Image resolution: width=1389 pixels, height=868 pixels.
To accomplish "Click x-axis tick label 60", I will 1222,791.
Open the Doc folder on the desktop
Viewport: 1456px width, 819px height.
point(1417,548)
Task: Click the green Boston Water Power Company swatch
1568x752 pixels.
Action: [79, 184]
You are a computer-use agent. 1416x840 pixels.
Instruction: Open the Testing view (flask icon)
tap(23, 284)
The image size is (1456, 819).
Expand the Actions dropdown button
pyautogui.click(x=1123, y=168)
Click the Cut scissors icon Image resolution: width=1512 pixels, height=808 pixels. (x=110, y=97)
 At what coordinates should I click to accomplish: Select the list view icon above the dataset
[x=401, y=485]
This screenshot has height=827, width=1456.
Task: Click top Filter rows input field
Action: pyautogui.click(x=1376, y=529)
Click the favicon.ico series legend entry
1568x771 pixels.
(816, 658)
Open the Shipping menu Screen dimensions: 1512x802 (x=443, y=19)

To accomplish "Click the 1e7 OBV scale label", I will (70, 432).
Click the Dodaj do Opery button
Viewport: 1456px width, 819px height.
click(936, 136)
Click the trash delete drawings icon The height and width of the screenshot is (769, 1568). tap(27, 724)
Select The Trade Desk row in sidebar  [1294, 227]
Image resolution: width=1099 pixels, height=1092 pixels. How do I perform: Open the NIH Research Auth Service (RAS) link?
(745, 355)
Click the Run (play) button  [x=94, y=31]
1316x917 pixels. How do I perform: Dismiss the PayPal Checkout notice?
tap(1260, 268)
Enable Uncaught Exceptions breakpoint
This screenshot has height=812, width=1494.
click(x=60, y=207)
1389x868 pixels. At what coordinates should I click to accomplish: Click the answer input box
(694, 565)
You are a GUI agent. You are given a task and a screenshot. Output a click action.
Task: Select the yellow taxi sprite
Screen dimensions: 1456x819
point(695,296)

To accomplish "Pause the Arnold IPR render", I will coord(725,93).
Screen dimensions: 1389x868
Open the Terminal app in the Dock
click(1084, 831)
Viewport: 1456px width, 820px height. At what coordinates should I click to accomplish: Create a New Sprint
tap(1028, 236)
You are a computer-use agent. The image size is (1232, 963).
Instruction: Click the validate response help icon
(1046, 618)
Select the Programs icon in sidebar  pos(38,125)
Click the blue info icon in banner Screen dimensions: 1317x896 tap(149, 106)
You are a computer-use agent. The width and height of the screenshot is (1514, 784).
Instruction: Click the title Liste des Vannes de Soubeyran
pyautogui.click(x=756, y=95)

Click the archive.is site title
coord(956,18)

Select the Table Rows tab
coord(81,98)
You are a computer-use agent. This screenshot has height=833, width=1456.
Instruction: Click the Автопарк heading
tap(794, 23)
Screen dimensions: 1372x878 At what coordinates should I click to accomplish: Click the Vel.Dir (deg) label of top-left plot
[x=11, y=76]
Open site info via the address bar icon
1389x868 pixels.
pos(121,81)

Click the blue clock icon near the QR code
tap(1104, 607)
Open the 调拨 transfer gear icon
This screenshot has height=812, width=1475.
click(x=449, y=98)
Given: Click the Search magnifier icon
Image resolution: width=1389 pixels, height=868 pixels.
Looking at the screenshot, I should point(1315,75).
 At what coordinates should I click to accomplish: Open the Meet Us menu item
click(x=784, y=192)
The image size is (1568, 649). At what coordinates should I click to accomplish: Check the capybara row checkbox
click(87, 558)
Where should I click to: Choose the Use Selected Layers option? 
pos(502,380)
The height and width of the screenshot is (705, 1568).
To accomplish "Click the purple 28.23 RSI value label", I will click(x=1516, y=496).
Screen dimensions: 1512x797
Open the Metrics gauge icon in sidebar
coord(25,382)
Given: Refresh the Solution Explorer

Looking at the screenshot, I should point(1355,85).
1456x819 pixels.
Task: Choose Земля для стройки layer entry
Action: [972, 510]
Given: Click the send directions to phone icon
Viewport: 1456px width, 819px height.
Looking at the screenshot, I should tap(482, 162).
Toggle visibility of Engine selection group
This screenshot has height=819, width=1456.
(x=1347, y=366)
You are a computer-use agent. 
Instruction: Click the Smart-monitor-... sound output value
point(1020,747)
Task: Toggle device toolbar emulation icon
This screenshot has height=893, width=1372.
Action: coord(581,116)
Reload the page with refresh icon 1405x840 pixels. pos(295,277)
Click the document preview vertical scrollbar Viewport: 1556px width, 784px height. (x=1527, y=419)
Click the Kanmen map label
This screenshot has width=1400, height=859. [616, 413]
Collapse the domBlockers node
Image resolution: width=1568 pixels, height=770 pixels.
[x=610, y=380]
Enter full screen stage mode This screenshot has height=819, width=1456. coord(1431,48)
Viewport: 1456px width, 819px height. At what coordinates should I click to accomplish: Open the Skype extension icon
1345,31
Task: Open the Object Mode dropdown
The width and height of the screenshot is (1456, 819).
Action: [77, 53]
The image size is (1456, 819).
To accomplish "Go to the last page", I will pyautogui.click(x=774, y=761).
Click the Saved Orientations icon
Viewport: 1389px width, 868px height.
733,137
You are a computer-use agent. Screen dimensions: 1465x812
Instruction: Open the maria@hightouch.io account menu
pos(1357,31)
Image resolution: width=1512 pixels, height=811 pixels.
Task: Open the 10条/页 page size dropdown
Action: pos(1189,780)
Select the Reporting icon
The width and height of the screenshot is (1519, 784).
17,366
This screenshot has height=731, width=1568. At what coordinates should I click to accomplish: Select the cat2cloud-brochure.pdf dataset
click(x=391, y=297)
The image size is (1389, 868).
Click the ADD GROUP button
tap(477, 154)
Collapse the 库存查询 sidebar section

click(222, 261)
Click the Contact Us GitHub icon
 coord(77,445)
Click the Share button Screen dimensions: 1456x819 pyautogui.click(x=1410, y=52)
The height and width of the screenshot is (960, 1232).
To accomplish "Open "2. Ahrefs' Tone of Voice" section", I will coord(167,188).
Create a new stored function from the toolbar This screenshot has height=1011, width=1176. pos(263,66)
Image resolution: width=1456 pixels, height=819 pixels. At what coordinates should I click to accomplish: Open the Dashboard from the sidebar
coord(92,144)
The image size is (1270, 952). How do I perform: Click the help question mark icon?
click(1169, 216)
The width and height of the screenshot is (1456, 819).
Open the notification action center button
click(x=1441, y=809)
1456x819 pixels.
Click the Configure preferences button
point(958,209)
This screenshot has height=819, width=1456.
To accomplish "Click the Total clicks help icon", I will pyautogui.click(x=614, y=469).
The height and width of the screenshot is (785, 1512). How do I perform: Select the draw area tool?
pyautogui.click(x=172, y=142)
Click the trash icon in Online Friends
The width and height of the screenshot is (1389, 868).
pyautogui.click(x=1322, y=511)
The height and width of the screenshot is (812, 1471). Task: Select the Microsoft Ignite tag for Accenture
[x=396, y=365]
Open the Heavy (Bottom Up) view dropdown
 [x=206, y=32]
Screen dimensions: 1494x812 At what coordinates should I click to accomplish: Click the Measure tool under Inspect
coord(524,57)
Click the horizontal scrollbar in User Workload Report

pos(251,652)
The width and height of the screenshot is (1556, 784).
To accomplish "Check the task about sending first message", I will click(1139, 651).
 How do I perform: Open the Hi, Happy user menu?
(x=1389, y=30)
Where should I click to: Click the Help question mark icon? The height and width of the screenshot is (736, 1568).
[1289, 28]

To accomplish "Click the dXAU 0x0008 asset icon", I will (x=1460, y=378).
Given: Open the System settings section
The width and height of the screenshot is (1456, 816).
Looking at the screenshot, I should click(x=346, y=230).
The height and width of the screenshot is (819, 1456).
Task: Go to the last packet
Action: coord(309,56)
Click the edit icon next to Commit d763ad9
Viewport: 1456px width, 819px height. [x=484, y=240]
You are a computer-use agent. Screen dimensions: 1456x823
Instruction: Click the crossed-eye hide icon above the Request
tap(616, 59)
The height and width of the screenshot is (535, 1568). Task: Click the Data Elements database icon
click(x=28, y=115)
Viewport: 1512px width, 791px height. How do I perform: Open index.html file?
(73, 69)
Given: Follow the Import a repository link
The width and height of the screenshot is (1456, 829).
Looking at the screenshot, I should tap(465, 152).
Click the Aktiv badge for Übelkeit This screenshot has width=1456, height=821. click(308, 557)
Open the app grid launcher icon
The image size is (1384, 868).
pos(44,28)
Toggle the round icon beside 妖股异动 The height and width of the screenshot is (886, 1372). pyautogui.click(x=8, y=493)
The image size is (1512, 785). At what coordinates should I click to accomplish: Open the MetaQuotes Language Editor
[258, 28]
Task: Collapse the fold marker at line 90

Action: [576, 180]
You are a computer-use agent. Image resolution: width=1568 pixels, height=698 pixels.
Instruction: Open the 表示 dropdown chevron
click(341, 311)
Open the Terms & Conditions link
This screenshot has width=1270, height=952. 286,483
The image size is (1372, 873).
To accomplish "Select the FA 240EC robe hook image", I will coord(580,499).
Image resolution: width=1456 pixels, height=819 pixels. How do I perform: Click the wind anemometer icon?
□ □ □ □ □
▶ _What you will do_: Look over the material and return every line where the word "toolbar" is found.

▶ _Your response_:
Task: Toggle device toolbar emulation icon
Create a new stored function from the toolbar This screenshot has height=1011, width=1176. pos(263,66)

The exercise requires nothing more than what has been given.